She drove back to Kimmerston. In the police station colleagues were in a meeting room gathered around a television set, waiting to see the coverage of the press briefing. She arrived just in time for the opening titles and there was a cheer when there was a shot of her at the top of the programme, plus lots of ribald comments when it was over. Holly thought she’d handled it well. She’d come over as professional and hadn’t given anything away. As soon as the piece on the press conference was over, the phones began to ring.
Chapter Fifteen
Vera and Joe stood in the entrance of the flats in Percy Street waiting for a shower to pass. Across the road someone was playing a CD of Christmas songs, so loud that the music spilled out onto the street. The Pogues followed by Slade. Vera wondered what Dee Robson would do on Christmas Day, and if Father Gruskin would be a good Christian and invite her into his home. The notion was so unlikely, so incongruous, that it made her laugh out loud. She shook her head to dismiss it and then decided that the old ladies in the congregation would be fighting among themselves to give their priest Christmas dinner.
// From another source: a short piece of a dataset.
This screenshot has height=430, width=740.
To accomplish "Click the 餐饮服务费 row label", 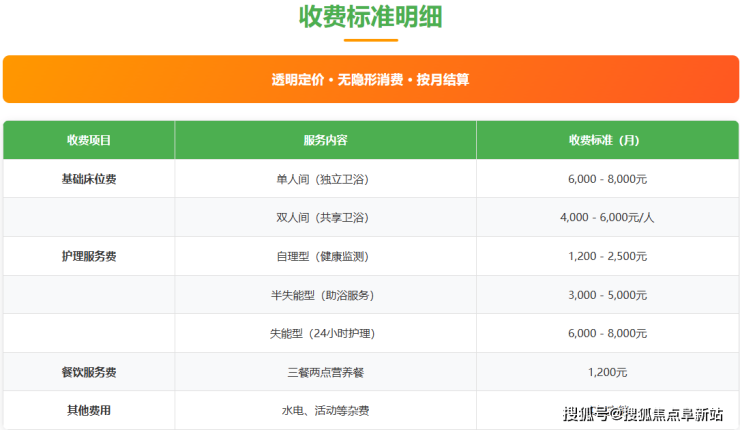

‘What do you think?’ Joe stamped his feet and put his hands in his coat pocket.
‘I’m not sure our Dee will manage on her own without Margaret to support her.’ Vera knew that wasn’t what he’d meant. ‘Poor lass. Perhaps the Haven would take her back. We should give social services a ring.’
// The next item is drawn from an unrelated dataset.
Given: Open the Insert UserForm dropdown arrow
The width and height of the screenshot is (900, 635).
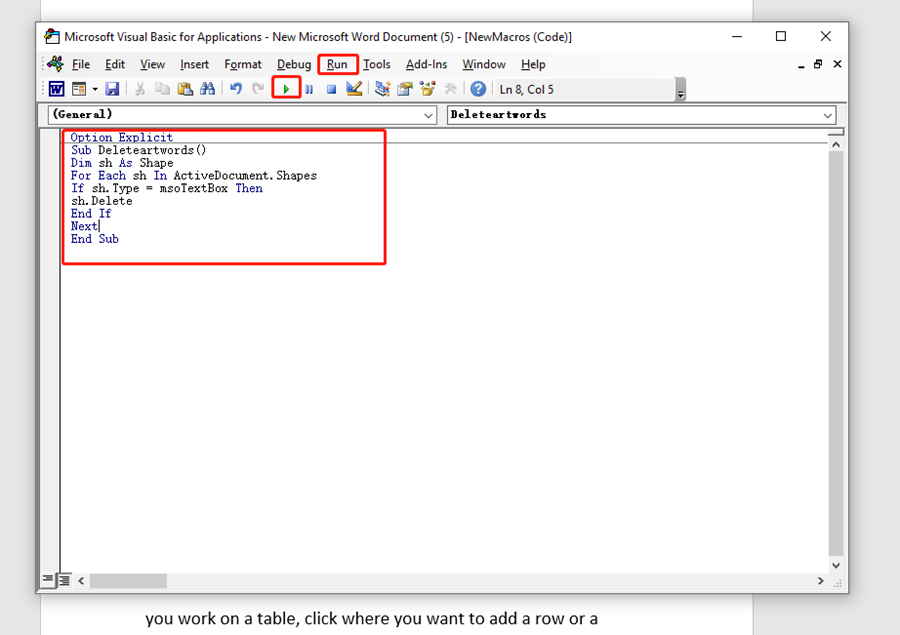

Joe looked impatient. Perhaps he thought her sympathy for Dee misplaced; the woman had disgusted him. ‘What should we do now?’
‘The evening briefing, then I’m going home.’ Suddenly she felt tired and old. ‘I need a hot bath and an early night in my own bed.’ She looked at him hopefully. ‘Fancy calling in for a quick bite on your way back to the family? There’ll be something in the freezer. Joanna dropped in a lamb casserole last week. Their own meat. It’ll soon heat through. And it’ll give us a chance to talk about the investigation in the warm.’
He stood for a moment, his hands in his pockets. ‘It’s not on my way home. And your house is never warm.’ But she could tell he was weakening.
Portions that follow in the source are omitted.